WebArchiveSG
- Website type: Web archive
- Available in: 4 languages
- List of languagesChinese, English, Malay, Tamil
- Country of origin: Singapore
- Owner: National Library Board
- Website: eresources.nlb.gov.sg/webarchives/landing-page
- Launched: 18 October 2006; 19 years ago

= Web Archive Singapore =

Digital archive of Singaporean websites

Web Archive Singapore (WAS), also known as WebArchiveSG, is a web-archiving initiative managed by the National Library Board. Its goal is to preserve Singapore's national digital heritage by storing digital records and maintaining access for the public.

== Background ==
As the world wide web began to gain prominence in the early 2000s, the National Library of Singapore (NLS) decided to identify and preserve websites and digital spaces of importance to the nation of Singapore.

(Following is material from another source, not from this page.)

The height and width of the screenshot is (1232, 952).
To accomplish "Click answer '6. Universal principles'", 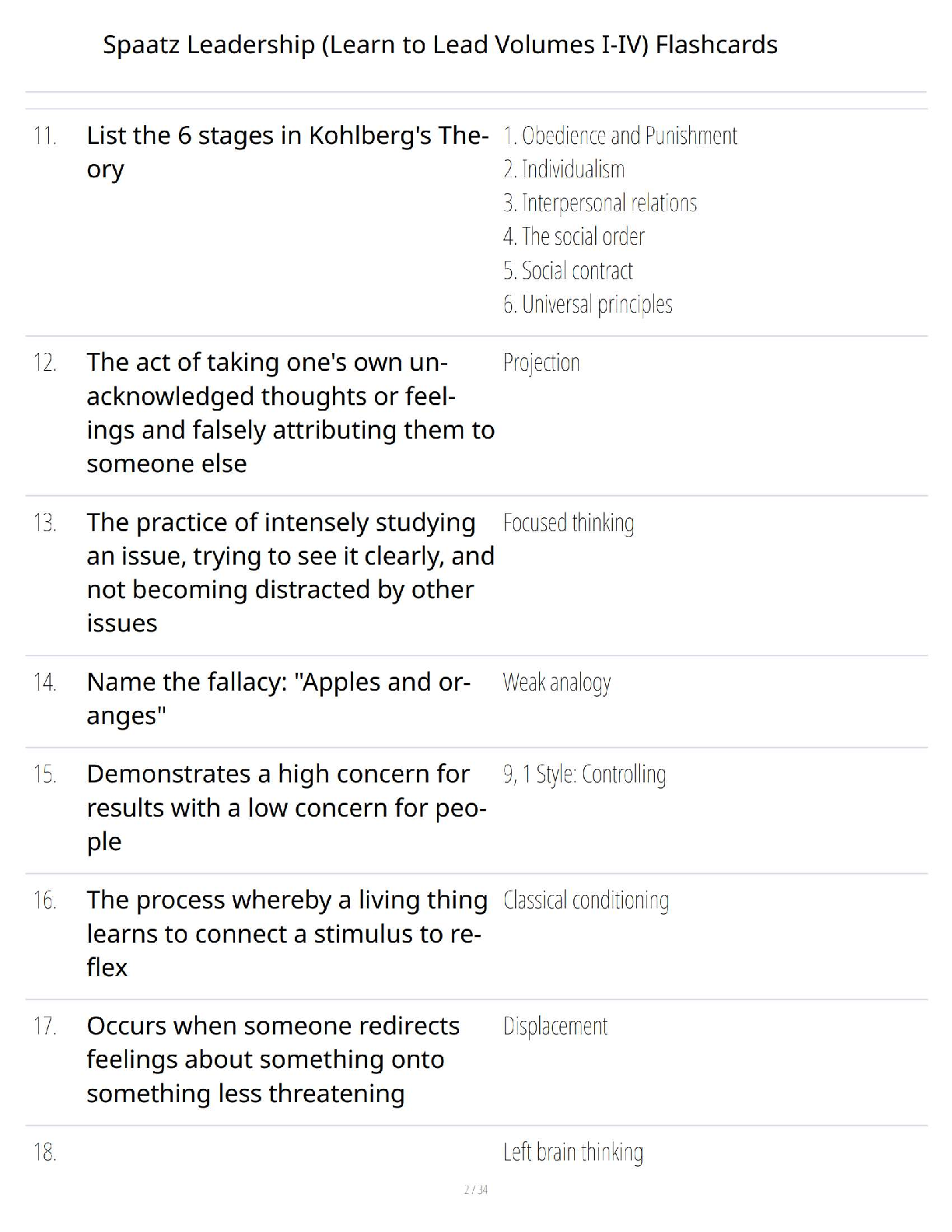I will click(x=587, y=304).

The formalisation of Singapore as a country inspired many organisations, private and public, to establish a sense of national identity. WebArchive SG preserves the presence and actions of Singaporeans online against issues like link rot.

WebArchiveSG was created on 18 October 2006.

The National Library Board Act of 2019 created official mandates for WebArchiveSG, as well as establishing funding for the National Library of Singapore to continue the project.

== Content ==
Content stored in the archive is collected by both archivists and members of the public, who can submit both websites and social media accounts to be considered for inclusion. WebArchiveSG evaluates submissions based on notability and connection to Singaporean national identity. This may include official .sg websites, as well as websites under different domain names that reflect the work or interests of individual Singaporeans or a Singaporean organisation.

Under the National Library Board Act, all .sg websites may be archived by this initiative, but permission must still be granted by selected websites that do not use .sg, as they maintain copyright of their content.

The initiative utilises a web crawler, which will archive available versions of a website annually. The websites include those in English, Chinese, Malay, and Tamil.

The archival collection is of use to both professional and non-professional entities. Certain materials are only accessible via physical terminals at the Lee Kong Chian Reference Library.

== Projects ==
Librarians and archivists curate digital collections of website pages based on a particular topic or event in time, to promote education and use of the collections.